TEXTE D'ÉTUDE –
---

Il y a 45 ans, la centrale nucléaire expérimentale de Lucens frisait la catastrophe. Un événement peu connu.

Deux collaborateurs s’attellent à démanteler l’une des nombreuses pièces du réacteur. Cinq ans ont été nécessaires pour nettoyer l’entier du site.

Deux collaborateurs s’attellent à démanteler l’une des nombreuses pièces du réacteur. Cinq ans ont été nécessaires pour nettoyer l’entier du site.

Le 21 janvier 1969 aurait pu devenir un jour noir dans l’histoire récente de la Suisse. Alors que la centrale nucléaire expérimentale de Lucens (CNEL) démarrait officiellement la première exploitation de l’énergie fissile entièrement suisse, dans une caverne aménagée à proximité du village, une série d’incidents se succédèrent dans les installations, provoquant diverses explosions et la libération d’un certain nombre d’éléments radioactifs en dehors de l’enceinte de confinement du réacteur nucléaire. Une situation critique qui sera rapidement maîtrisée par les employés du site dont le sang froid aura permis de déclencher l’arrêt d’urgence du système et de refroidir le combustible à des températures raisonnables. Initiée depuis le début des années 1950, l’aventure nucléaire suisse ne s’était concrétisée que depuis quelques heures qu’elle tombait aussitôt aux oubliettes.

---

CONSIGNES –
a. Quels sont tous les nombres écrits en chiffres dans le texte sur la centrale de Lucens ?
b. Pouvez-vous reproduire, dans le texte sur la centrale de Lucens, tout le passage depuis « Le 21 janvier » jusqu'à « aussitôt aux oubliettes. » ?
Les entrées qui suivent ne servent à rien pour ce travail.

---

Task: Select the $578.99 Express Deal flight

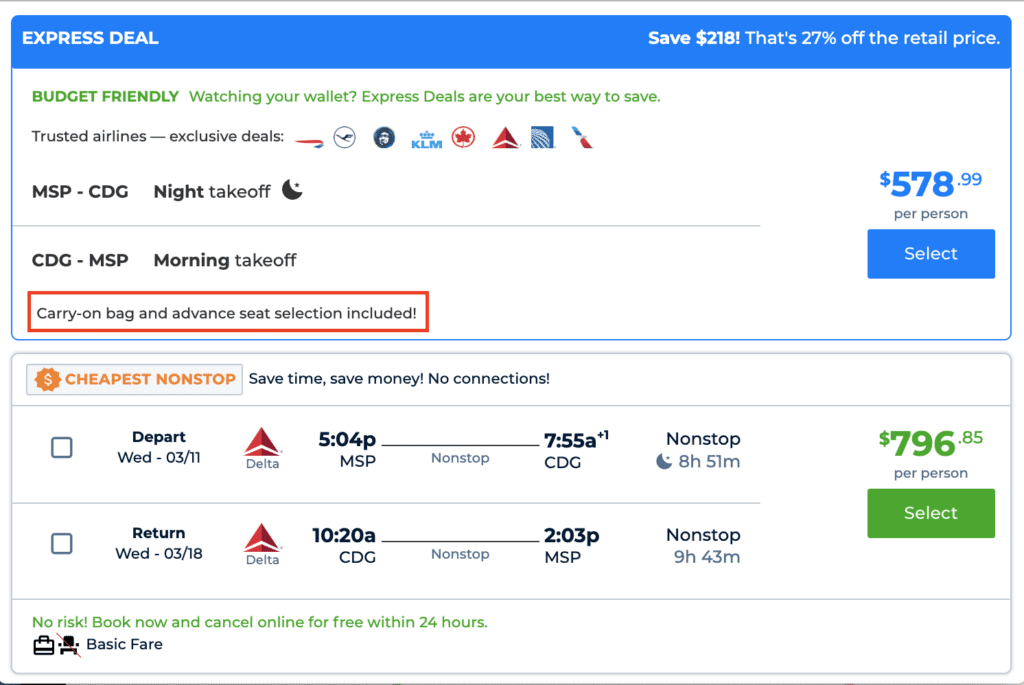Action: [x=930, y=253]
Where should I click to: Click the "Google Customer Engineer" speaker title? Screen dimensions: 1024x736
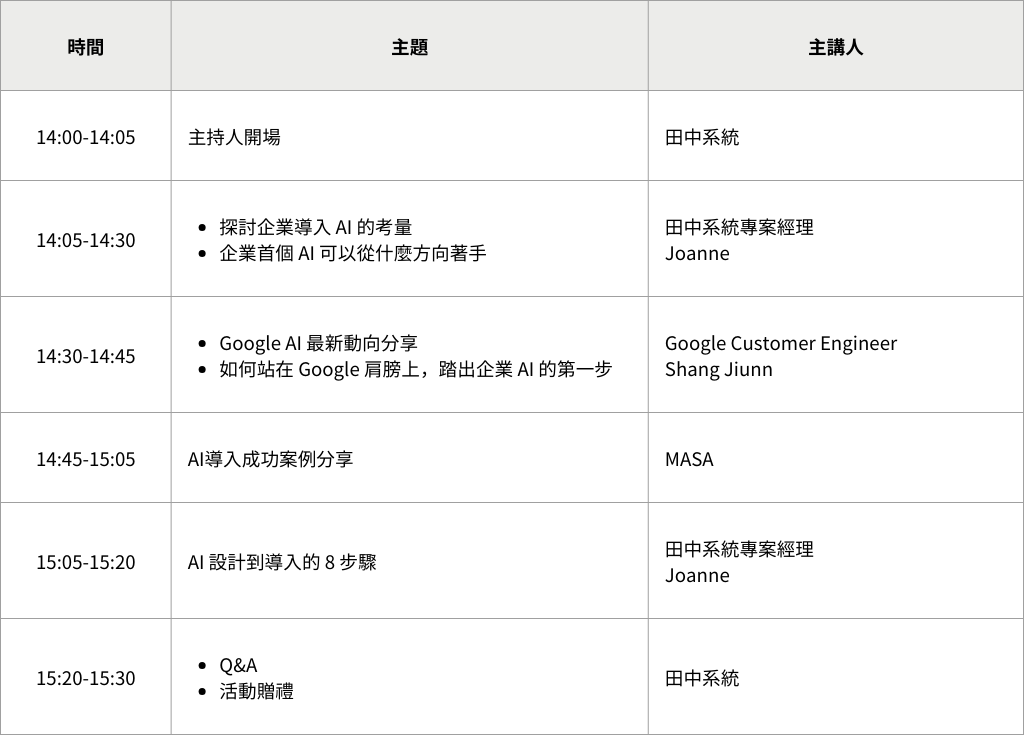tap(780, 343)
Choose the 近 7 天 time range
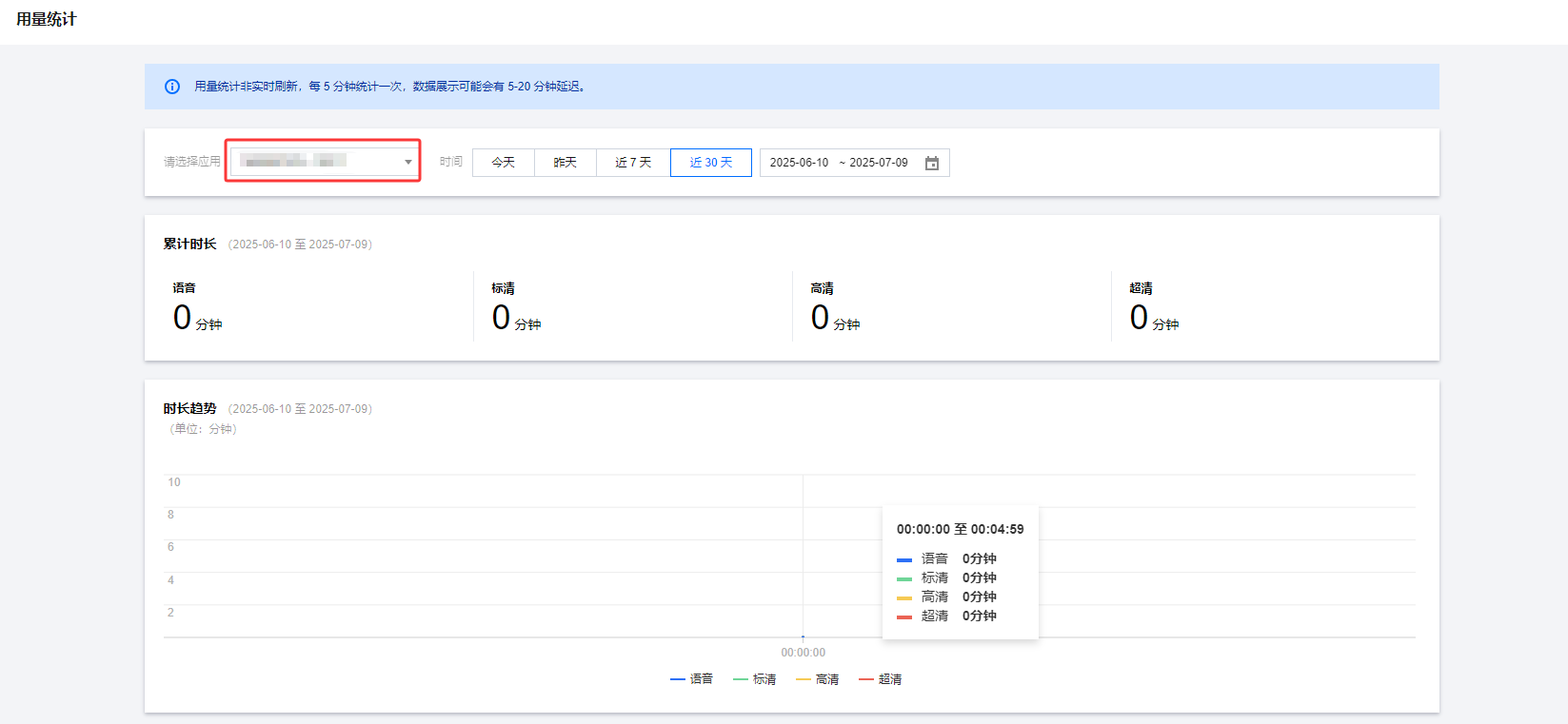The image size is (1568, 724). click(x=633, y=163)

---

CORRIGÉ –
a. 45, 21, 1969, 1950

b.
Le 21 janvier 1969 aurait pu devenir un jour noir dans l’histoire récente de la Suisse. Alors que la centrale nucléaire expérimentale de Lucens (CNEL) démarrait officiellement la première exploitation de l’énergie fissile entièrement suisse, dans une caverne aménagée à proximité du village, une série d’incidents se succédèrent dans les installations, provoquant diverses explosions et la libération d’un certain nombre d’éléments radioactifs en dehors de l’enceinte de confinement du réacteur nucléaire. Une situation critique qui sera rapidement maîtrisée par les employés du site dont le sang froid aura permis de déclencher l’arrêt d’urgence du système et de refroidir le combustible à des températures raisonnables. Initiée depuis le début des années 1950, l’aventure nucléaire suisse ne s’était concrétisée que depuis quelques heures qu’elle tombait aussitôt aux oubliettes.